Using the MD-NRM, stable convergence in the Bayesian NRM calculation was achieved with our Stan code. This is a significant improvement because stable convergence cannot be obtained with the conventional NRM Stan code [7]. In addition, compared to the conventional NRM, MD-NRM makes it possible to determine the multidimensional ability parameters of a doctor. Furthermore, this extension of multidimensional parameters allows MD-NRM to provide a more detailed evaluation of a doctor's ability rather than a single parameter.

In IRT and NRM, parameters (ability and difficulty) are evaluated in the latent space [1, 8]. Because of this characteristic, IRT is known as the latent trait theory. Logistic regression is frequently used to analyze the results of medical diagnoses [16]. In logistic regression, the effect of covariates on the latent space is statistically evaluated. Therefore, IRT, NRM, and logistic regression share similar functionalities in the evaluation of the parameters.

In receiver operating characteristic (ROC) analysis, it is common to assign a multilevel score for each case to statistically analyze the results of binary classifications [17, 18]. For example, a radiologist’s ability to differentiate between benign and malignant tumors is frequently analyzed by assigning a score to each case on a 5-point scale [19]. However, there is no commonly used method of ROC analysis for multiclass classification results. Instead, for the analysis of multiclass classifications, it is relatively frequent to perform multiple ROC analyses of binary classifications in a one-vs-rest fashion [20]. On the other hand, MD-NRM can analyze the results of multiclass classifications by a single analysis, which is a major difference between MD-NRM and ROC analysis. In addition, MD-NRM does not require the multilevel scoring (please see the data of 150 cases in the Supplementary material), which is another major difference from ROC analysis.
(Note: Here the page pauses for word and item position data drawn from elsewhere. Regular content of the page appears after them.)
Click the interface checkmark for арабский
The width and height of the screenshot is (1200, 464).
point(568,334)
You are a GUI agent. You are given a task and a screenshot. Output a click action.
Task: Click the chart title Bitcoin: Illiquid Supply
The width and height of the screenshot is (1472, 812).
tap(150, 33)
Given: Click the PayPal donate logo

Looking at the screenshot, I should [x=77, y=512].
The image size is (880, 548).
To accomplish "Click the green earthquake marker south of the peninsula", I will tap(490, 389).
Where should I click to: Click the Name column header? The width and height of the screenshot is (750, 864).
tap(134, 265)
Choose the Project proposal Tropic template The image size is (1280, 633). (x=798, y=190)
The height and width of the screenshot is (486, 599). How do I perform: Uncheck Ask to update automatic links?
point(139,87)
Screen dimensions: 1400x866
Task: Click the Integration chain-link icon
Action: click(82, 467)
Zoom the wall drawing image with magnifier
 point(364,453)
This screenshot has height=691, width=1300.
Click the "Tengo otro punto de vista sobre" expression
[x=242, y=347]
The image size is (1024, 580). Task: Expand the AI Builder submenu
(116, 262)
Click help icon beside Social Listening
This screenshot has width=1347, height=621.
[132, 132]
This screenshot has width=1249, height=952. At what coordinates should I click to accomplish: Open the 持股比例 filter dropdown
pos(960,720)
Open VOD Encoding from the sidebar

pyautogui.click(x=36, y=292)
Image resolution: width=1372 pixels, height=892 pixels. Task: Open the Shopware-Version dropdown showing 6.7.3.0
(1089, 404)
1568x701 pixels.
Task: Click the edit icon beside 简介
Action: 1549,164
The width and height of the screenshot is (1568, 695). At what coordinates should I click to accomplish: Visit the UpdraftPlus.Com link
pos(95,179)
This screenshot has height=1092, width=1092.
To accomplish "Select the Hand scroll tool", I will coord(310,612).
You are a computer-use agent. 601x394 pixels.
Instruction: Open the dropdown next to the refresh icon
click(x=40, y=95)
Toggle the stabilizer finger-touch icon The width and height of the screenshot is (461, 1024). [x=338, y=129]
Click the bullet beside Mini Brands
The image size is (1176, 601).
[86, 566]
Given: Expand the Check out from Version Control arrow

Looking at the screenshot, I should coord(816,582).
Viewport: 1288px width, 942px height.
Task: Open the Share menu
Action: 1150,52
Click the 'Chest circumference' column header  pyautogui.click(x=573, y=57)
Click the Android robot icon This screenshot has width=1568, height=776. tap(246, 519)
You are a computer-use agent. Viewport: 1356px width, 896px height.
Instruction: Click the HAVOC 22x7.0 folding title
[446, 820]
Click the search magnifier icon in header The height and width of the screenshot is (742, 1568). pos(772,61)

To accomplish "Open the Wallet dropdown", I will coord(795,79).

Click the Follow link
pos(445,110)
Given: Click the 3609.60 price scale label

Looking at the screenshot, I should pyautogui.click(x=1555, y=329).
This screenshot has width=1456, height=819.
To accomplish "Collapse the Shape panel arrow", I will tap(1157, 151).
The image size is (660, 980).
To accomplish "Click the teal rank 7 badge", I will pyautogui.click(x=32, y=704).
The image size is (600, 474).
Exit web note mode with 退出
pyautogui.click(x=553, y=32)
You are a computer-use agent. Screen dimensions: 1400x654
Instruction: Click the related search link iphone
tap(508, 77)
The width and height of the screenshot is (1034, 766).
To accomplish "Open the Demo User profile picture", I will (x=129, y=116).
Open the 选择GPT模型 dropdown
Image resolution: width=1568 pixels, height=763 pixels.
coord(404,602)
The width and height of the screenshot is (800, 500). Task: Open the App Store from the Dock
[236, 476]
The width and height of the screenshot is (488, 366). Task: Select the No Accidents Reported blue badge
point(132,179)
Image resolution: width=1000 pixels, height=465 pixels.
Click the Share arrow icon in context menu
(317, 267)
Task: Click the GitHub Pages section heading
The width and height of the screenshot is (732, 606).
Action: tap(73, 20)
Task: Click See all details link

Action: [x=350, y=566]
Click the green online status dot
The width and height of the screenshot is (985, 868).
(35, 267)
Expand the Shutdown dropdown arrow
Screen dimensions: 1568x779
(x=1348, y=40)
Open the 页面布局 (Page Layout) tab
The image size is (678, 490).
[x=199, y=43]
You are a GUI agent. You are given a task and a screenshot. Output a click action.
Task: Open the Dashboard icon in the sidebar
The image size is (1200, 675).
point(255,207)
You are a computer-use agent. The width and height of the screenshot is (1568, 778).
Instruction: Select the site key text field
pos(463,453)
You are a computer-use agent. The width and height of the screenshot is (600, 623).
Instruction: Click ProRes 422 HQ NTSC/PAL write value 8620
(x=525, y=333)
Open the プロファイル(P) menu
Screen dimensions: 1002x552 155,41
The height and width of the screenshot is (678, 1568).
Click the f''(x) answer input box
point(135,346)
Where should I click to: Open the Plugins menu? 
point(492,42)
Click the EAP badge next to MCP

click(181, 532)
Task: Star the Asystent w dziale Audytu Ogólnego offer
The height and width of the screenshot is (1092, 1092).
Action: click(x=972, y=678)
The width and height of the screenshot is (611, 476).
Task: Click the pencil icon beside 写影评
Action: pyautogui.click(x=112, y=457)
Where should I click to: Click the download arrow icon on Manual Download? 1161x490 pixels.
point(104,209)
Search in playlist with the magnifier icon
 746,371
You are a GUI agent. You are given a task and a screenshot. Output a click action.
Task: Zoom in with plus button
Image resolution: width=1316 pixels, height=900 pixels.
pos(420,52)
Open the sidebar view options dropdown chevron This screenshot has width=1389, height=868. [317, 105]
As in a previous study [8], it is possible to introduce covariates into MD-NRM. This extension makes it possible to quantitatively evaluate the effect of covariates using MD-NRM; for example, the improvement in diagnostic performance with various experiences of doctors or with different diagnostic modalities/examinations.

This study had several limitations. First, the data from 150 patients were used. It has not been evaluated whether stable convergence will be obtained in MD-NRM with smaller data. Second, although an extension of the MD-NRM (MD-NRM with covariates) is proposed in this paper, no actual experiments have been conducted. We expect that the extension of MD-NRM will be investigated in the future based on our open-source code. Third, because MD-NRM has more latent parameters than 1PL-NRM, it will be difficult to obtain stable convergence in MD-NRM, compared with 1PL-NRM.

In conclusion, the MD-NRM was proposed as a statistical analysis method for multiclass classification. The MD-NRM achieved successful convergence of parameter estimation in the Bayesian NRM. In addition, using the MD-NRM, a more detailed evaluation of the doctor's ability was possible using multidimensional ability parameters.